◆ **What is needed**: The reply is to be the lines from the one with "Viewport: 1389px width, 868px" through the last line of the records below, each retyped exactly, with pictures left out.

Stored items
= = = = =
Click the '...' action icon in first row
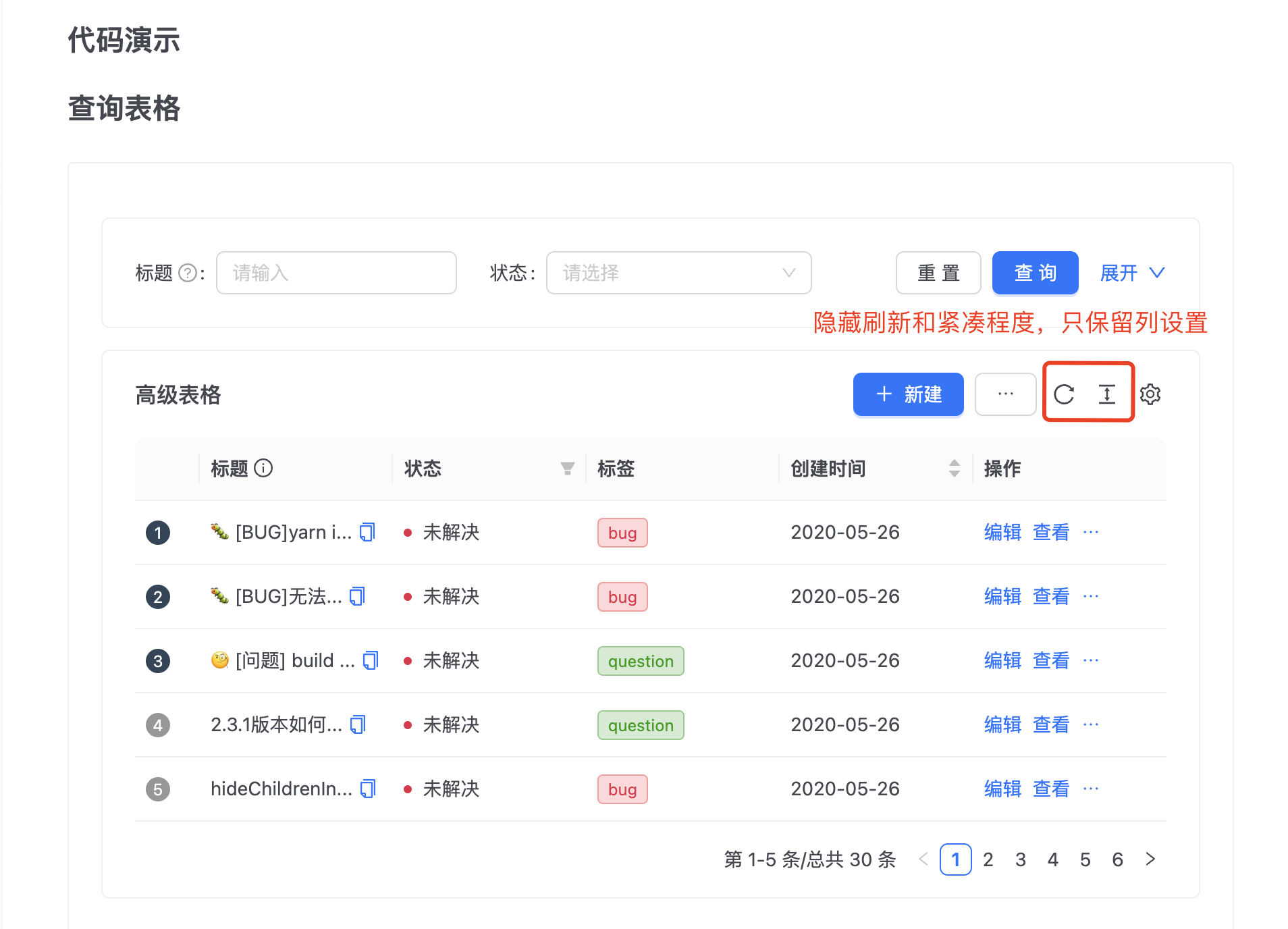 click(1091, 533)
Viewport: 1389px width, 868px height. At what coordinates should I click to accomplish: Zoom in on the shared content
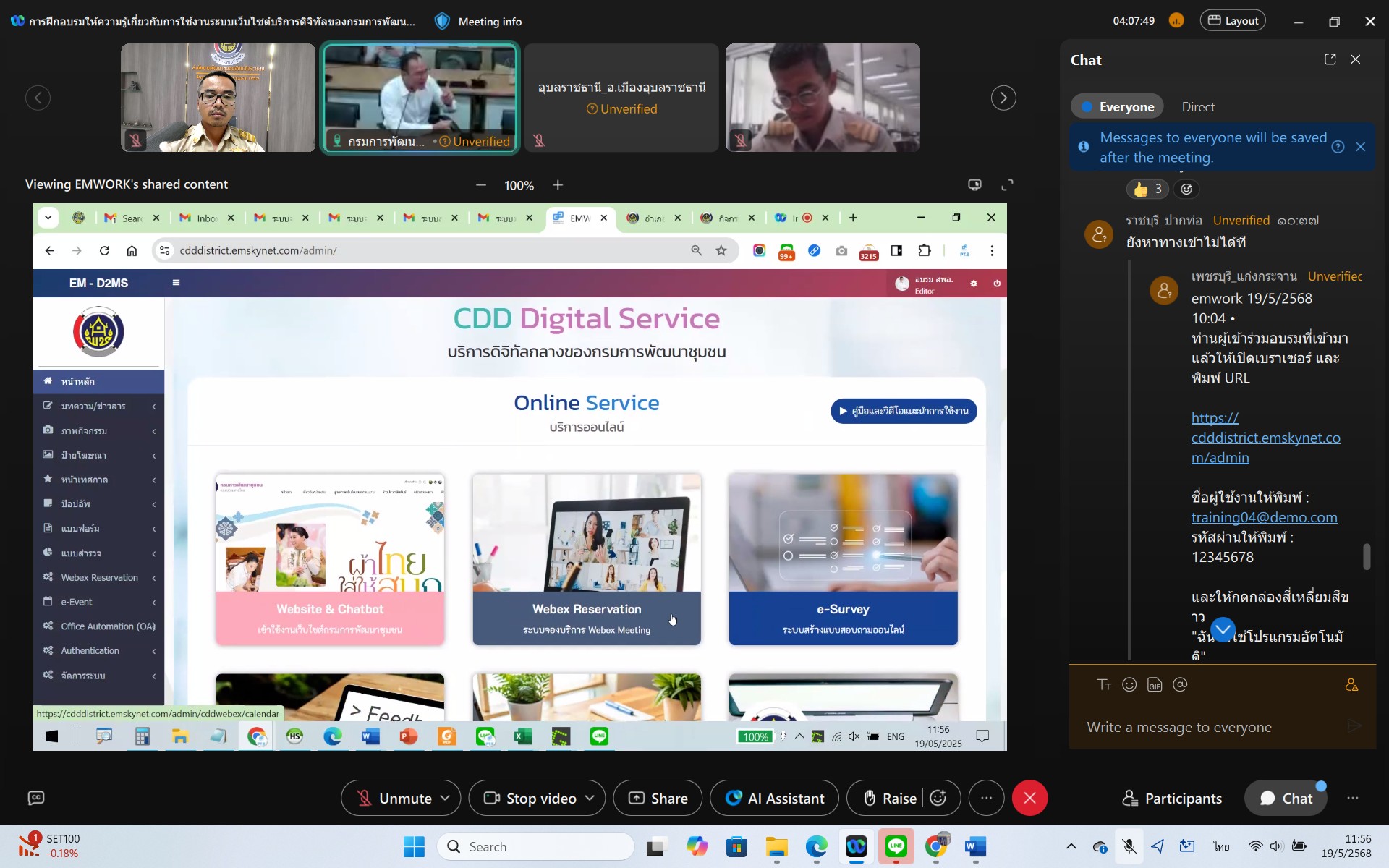558,185
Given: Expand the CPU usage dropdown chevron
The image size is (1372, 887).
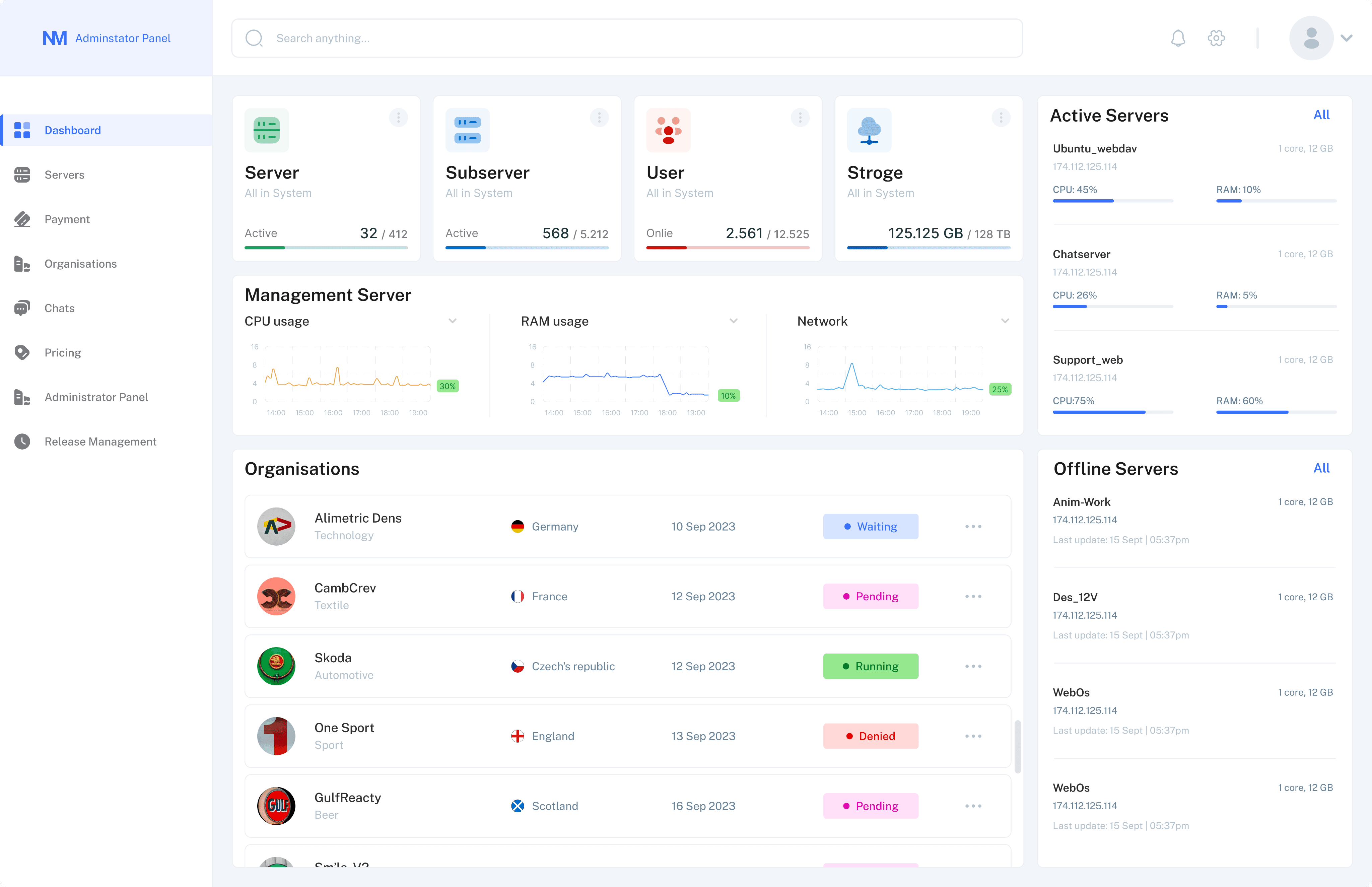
= = = = =
◆ **Response to the exercise**:
Viewport: 1389px width, 868px height. At what coordinates should I click to accomplish: Zoom in on the shared content
558,185
Given: Expand the CPU usage dropdown chevron
The image size is (1372, 887).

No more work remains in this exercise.